Methods: M. avium ATCC 25291T and Mycobacterium smegmatis mc2155 were evaluated for accumulation and efflux of ethidium bromide in the presence or absence of the efflux pump inhibitors (EPIs) thioridazine, chlorpromazine, verapamil and the proton uncoupler carbonyl cyanide m-chlorophenylhydrazone (CCCP). For this purpose, a new automated fluorometric method was used that separately assesses accumulation and extrusion of ethidium bromide.

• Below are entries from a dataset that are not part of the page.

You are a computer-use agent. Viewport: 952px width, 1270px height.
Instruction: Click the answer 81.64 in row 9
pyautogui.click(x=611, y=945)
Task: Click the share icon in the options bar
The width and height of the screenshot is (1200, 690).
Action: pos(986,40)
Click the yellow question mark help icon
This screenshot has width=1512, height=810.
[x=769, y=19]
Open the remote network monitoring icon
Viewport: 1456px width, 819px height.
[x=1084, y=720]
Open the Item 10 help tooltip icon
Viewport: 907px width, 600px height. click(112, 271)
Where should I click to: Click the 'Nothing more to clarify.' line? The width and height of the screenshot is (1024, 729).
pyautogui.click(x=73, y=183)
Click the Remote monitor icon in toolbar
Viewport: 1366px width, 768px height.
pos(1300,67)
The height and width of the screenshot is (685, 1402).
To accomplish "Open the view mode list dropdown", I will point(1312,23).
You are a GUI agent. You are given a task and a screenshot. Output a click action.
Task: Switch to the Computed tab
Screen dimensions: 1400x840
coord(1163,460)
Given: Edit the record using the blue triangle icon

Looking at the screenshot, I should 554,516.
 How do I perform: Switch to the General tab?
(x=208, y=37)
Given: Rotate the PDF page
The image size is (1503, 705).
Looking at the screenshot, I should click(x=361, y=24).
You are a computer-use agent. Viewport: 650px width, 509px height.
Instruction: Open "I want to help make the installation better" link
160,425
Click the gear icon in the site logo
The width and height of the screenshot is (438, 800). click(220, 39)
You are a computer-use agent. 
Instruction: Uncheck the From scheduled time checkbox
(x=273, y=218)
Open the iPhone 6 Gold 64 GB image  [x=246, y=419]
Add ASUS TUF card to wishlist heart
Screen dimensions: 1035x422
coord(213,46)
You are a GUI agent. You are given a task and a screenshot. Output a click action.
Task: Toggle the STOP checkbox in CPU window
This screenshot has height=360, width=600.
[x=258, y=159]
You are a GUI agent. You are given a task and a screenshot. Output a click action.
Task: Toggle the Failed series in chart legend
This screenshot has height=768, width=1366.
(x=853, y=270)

Results: The automated fluorometric method described in this paper allowed the detection and quantification of ethidium bromide transport across M. avium and M. smegmatis cell walls. Accumulation of ethidium bromide was found to be temperature-dependent and significantly increased by EPIs thioridazine, chlorpromazine, verapamil and CCCP in a concentration-dependent manner. Efflux of ethidium bromide under optimum conditions of temperature and glucose is inhibited by the above agents. At half their intrinsic MICs, both thioridazine and chlorpromazine, similarly to verapamil and CCCP, significantly increased the susceptibility of M. avium to erythromycin, suggesting an effect upon an efflux pump with ethidium bromide and erythromycin as substrates. A similar effect was observed for M. smegmatis with verapamil only.
Conclusions: M. avium and M. smegmatis intrinsic resistance is affected by EPIs such as thioridazine or chlorpromazine, an effect that might be important in research and development of new, more effective antimycobacterial therapies.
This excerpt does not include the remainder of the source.